Extrait choisi:
Le mouvement responsable de l’attaque terroriste du 7 octobre 2023, qui a tué plus de 1 200 Israéliens, en majorité des civils, n’a pas été éradiqué par quinze mois de guerre face à Tsahal. La dissimulation et un maintien du recrutement ont été les deux piliers de la stratégie de survie du Hamas à travers la bande de Gaza, ravagée par les bombardements israéliens qui ont causé la mort de plus de 40 000 Palestiniens.
« En septembre, l’ordre de se cacher a été donné par le chef Yahya Sinwar à plusieurs centaines de cadres de la branche militaire et de ne ressortir que lorsqu’un cessez-le-feu aura été conclu avec Israël », affirme au Figaro une source palestinienne non-membre du Hamas en contact régulier avec le parti, classé terroriste par les États-Unis et l’Union européenne. « Ce sont eux que l’on a vus dimanche encadrer la sortie des otages israéliens », ajoute-t-elle.
Mercredi déjà, sitôt la trêve annoncée, de premiers combattants, semblant surgir de nulle part, étaient apparus sur les réseaux sociaux. Vendredi, d’autres ont organisé un défilé militaire à Rafah, dans le Sud frontalier de l’Égypte. « Je ne suis pas surpris par cette démonstration de force », déclare Gershon Baskin, qui a participé à des échanges avec de hauts responsables du Hamas pour parvenir au cessez-le-feu.
En ordonnant à de nombreux cadres militaires de se cacher, Sinwar a d’abord voulu préserver ses forces combattantes. En février, dans des échanges de courriels avec les négociateurs du cessez-le-feu, le chef du Hamas assurait que son organisation pouvait « tenir encore huit mois », c’est-à-dire jusqu’à l’automne. Mais au-delà, Yahya Sinwar et son frère Mohammed, qui lui a succédé après sa liquidation en octobre par Israël, pensaient déjà à l’aprèsguerre. « Ils veulent que leurs hommes tiennent le terrain au départ des soldats israéliens, décrypte la source palestinienne précitée. On voit déjà certaines de leurs équipes déployées pour évaluer les besoins de reconstruction » alors que 70 % des bâtiments, selon l’ONU, ont été détruits ou sérieusement endommagés.

(Relevés de texte et de pointage d’éléments)
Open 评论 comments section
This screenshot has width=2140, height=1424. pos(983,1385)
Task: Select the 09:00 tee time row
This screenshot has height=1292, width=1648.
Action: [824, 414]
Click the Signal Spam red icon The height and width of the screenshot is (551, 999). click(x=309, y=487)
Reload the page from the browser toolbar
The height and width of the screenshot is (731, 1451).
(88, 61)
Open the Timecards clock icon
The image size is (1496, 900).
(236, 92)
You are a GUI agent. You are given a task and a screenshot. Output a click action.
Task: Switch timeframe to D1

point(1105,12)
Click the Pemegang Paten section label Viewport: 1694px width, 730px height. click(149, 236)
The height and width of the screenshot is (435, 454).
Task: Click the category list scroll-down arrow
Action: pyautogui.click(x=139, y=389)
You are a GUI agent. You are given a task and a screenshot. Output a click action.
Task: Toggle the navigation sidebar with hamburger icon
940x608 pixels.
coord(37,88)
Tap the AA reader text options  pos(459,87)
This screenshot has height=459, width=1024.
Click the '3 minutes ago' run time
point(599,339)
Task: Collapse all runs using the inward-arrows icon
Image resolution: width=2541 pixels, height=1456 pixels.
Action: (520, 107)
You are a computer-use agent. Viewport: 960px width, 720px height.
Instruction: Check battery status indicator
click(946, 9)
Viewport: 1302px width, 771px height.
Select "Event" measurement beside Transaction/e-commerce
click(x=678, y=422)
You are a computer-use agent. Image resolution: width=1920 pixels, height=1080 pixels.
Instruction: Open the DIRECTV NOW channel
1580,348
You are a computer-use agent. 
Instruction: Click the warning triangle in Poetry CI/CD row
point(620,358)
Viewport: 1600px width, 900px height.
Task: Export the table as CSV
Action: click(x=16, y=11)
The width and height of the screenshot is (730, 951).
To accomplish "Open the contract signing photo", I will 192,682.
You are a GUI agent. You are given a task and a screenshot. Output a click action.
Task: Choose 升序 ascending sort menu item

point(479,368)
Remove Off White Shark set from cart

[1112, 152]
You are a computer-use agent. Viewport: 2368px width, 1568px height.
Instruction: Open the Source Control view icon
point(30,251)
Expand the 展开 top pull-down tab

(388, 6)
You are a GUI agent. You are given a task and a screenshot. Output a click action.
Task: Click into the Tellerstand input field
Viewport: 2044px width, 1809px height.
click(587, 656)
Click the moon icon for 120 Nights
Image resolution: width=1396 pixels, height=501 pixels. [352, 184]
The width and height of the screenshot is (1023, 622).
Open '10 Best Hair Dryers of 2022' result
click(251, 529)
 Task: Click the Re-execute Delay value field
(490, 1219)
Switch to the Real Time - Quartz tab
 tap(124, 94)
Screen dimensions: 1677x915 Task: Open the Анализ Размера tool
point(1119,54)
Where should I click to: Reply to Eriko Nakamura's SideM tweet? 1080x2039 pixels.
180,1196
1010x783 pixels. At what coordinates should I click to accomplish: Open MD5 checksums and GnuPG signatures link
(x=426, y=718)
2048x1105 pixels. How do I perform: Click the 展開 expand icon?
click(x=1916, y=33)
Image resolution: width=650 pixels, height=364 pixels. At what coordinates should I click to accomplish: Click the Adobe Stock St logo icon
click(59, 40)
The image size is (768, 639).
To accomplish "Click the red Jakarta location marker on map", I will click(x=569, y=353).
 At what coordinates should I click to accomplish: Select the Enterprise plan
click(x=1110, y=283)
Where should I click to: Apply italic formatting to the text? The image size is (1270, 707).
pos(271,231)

Consigne:
Reproduisez le passage de l’extrait choisi qui commence aux mots « En ordonnant à » et s’arrête après « ou sérieusement endommagés. ».

Résultat attendu:
En ordonnant à de nombreux cadres militaires de se cacher, Sinwar a d’abord voulu préserver ses forces combattantes. En février, dans des échanges de courriels avec les négociateurs du cessez-le-feu, le chef du Hamas assurait que son organisation pouvait « tenir encore huit mois », c’est-à-dire jusqu’à l’automne. Mais au-delà, Yahya Sinwar et son frère Mohammed, qui lui a succédé après sa liquidation en octobre par Israël, pensaient déjà à l’aprèsguerre. « Ils veulent que leurs hommes tiennent le terrain au départ des soldats israéliens, décrypte la source palestinienne précitée. On voit déjà certaines de leurs équipes déployées pour évaluer les besoins de reconstruction » alors que 70 % des bâtiments, selon l’ONU, ont été détruits ou sérieusement endommagés.